Work to complete
Replace "Releases" with "Downloads" in the lines starting with the line containing "Task: Click the yellow" and ending with the line containing "(1010, 457)", and give back only those lines with nothing else changed.

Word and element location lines
<<<<

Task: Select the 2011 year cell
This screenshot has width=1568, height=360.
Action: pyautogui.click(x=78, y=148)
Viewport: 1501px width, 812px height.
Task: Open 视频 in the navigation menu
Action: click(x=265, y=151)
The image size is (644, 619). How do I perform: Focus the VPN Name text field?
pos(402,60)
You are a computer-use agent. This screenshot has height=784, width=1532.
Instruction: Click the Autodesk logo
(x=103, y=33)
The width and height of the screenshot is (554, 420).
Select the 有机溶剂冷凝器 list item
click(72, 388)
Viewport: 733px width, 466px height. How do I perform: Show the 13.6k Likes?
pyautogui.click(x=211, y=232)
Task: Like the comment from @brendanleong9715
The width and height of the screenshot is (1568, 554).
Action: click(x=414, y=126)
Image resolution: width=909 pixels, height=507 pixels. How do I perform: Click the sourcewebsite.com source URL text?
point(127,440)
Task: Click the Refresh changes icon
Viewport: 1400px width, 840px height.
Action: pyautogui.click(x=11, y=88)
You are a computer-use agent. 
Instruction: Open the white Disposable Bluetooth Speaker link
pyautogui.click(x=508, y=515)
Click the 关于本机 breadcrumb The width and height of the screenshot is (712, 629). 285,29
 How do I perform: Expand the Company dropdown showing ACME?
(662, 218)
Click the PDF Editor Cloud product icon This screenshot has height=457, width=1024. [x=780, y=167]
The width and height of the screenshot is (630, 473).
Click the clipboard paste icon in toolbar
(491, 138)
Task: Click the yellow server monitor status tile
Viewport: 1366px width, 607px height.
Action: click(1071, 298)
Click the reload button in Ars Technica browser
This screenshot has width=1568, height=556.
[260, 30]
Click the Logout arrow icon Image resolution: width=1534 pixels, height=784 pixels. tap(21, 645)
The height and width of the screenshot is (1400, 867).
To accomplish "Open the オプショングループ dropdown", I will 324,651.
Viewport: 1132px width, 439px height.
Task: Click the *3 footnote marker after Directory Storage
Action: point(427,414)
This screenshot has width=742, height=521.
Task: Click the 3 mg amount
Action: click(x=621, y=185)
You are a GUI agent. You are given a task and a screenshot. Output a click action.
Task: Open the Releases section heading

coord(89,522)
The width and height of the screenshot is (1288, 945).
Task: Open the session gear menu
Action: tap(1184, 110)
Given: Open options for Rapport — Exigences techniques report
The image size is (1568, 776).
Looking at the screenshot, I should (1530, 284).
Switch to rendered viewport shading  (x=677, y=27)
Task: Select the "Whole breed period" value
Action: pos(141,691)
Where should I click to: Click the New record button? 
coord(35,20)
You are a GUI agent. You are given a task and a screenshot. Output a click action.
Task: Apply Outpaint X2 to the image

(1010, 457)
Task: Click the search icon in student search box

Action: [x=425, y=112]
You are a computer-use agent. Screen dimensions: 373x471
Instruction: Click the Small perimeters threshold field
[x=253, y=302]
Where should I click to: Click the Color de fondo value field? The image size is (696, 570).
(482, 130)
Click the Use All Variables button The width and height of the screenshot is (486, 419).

>>>>

Right answer
Task: Click the yellow server monitor status tile
Viewport: 1366px width, 607px height.
Action: click(1071, 298)
Click the reload button in Ars Technica browser
This screenshot has width=1568, height=556.
[260, 30]
Click the Logout arrow icon Image resolution: width=1534 pixels, height=784 pixels. tap(21, 645)
The height and width of the screenshot is (1400, 867).
To accomplish "Open the オプショングループ dropdown", I will 324,651.
Viewport: 1132px width, 439px height.
Task: Click the *3 footnote marker after Directory Storage
Action: point(427,414)
This screenshot has width=742, height=521.
Task: Click the 3 mg amount
Action: click(x=621, y=185)
You are a GUI agent. You are given a task and a screenshot. Output a click action.
Task: Open the Downloads section heading

coord(89,522)
The width and height of the screenshot is (1288, 945).
Task: Open the session gear menu
Action: tap(1184, 110)
Given: Open options for Rapport — Exigences techniques report
The image size is (1568, 776).
Looking at the screenshot, I should (1530, 284).
Switch to rendered viewport shading  (x=677, y=27)
Task: Select the "Whole breed period" value
Action: pos(141,691)
Where should I click to: Click the New record button? 
coord(35,20)
You are a GUI agent. You are given a task and a screenshot. Output a click action.
Task: Apply Outpaint X2 to the image

(1010, 457)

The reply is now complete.